Annotated 6-24
Someone pointed out here that even though it had apparently been completed, this party of five had no magic(k) user. This never struck me as a deficit, because Syr’Nj’s science was to fill that role as needed whenever Gravedust’s mysticism did not.
I wasn’t always charmed by Bandit’s cute-or-cutesy antics, but I do like her meme-able poses and expressions in the middle row here.
You may recall from Chapter Three that Byron gave Bandit his trust freely and fully in the flooding prison. He values being able to do that. But he doesn’t quite know Bandit well enough to be doing so here, hence his polling of the others.
I wasn’t always charmed by Bandit’s antics, but I also always felt that the charm (or failure thereof) was a character trait that Bandit was actively projecting to get people to like her, rather than an attempt by the author to force me to like her. That’s not always the case with cutesy-boop characters.

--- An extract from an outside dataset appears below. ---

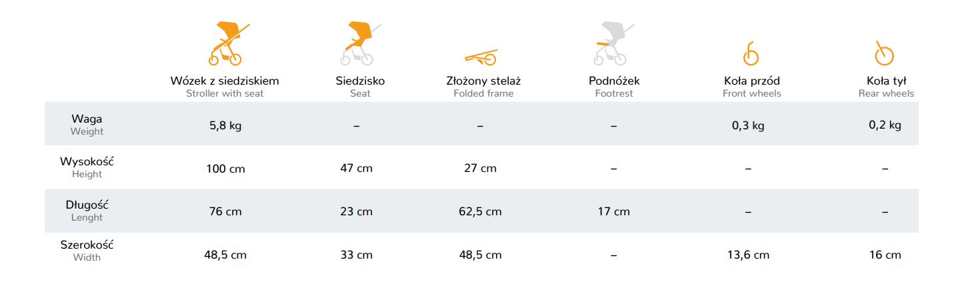Click the rear wheels icon

[x=885, y=53]
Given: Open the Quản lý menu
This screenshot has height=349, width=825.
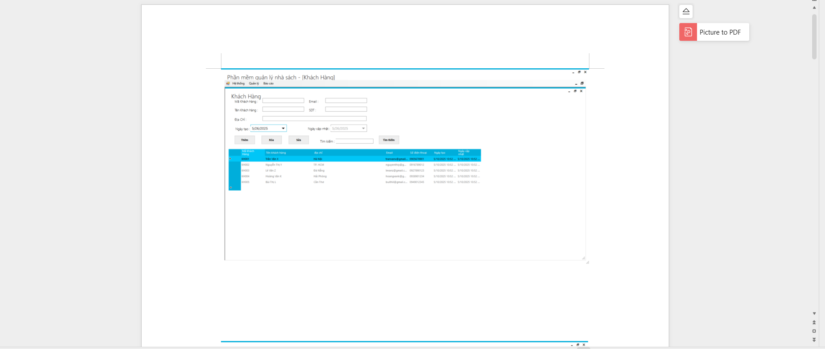Looking at the screenshot, I should pos(254,83).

Well-put! I don’t know that I had ever formed the idea together that succinctly myself, but on seeing it spelled out, I immediately felt the same. She’s an annoying character, but not an annoying *character*.
“Who’s got two thumbs and steady employment? Dis gal!”

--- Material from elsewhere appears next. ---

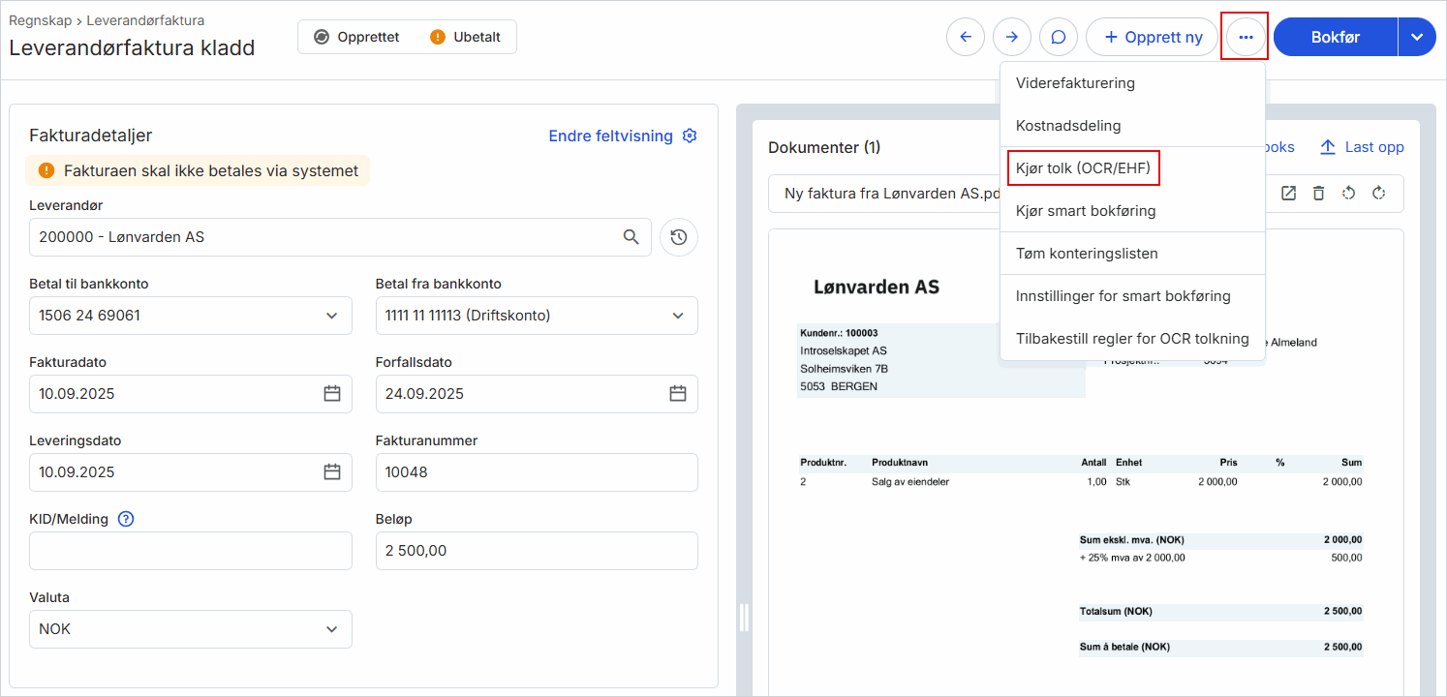Go to next invoice with right arrow
This screenshot has height=697, width=1447.
[1012, 37]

I thought Gravedust was the magic user. Being able to talk to the dead and fashion them into weapons is pretty magical.
Whoops, meant to reply here but it wound up two comments down.

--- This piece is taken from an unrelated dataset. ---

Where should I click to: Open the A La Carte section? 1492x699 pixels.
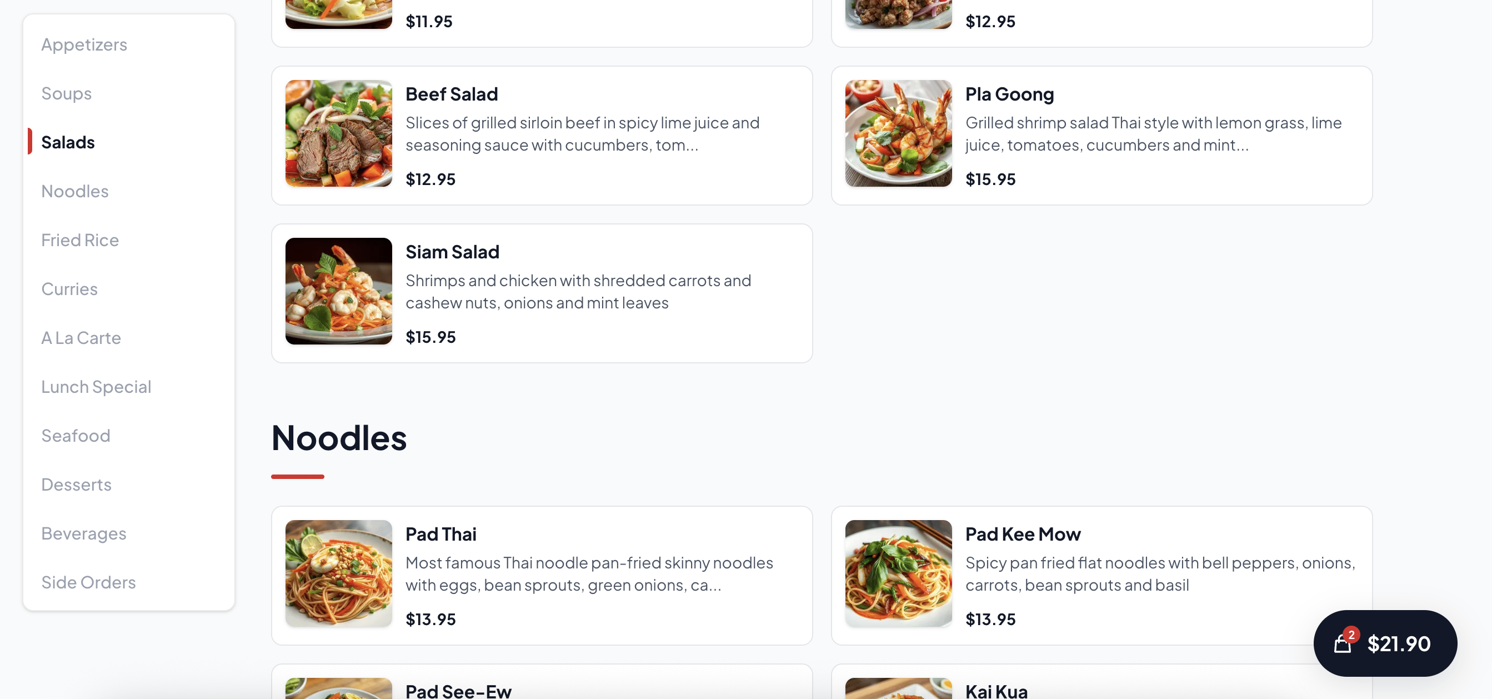(x=81, y=337)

I saw this page when I checked GA yesterday, so I just assumed that it hadn’t updated yet today. And I would’ve just left and checked back later, but for some reason I clicked “previous” and… found a page inbetween this one and the one I thought was the previous one. So today’s update wasn’t late – it was early.
That’s happened a few times before, but it’s always been obvious that a page is missing. This time, I didn’t notice.
So the irony here is that this scene still makes perfect sense without the previous page, and yet that page is one of the most defining character moments of the entire comic. :)
The intelligence-based spellcasting class was actually called “magic-user” in the earliest editions of D&D; the original “standard adventuring party” was fighter, cleric, magic-user, thief.
In this paradigm, Gravedust is closer to cleric role. He doesn’t manipulate metaphysical forces directly; he communes with other beings who are inherently magical (for the classic cleric this is usually a deity, but restless spirits fit the concept) and they assist each other toward mutual goals.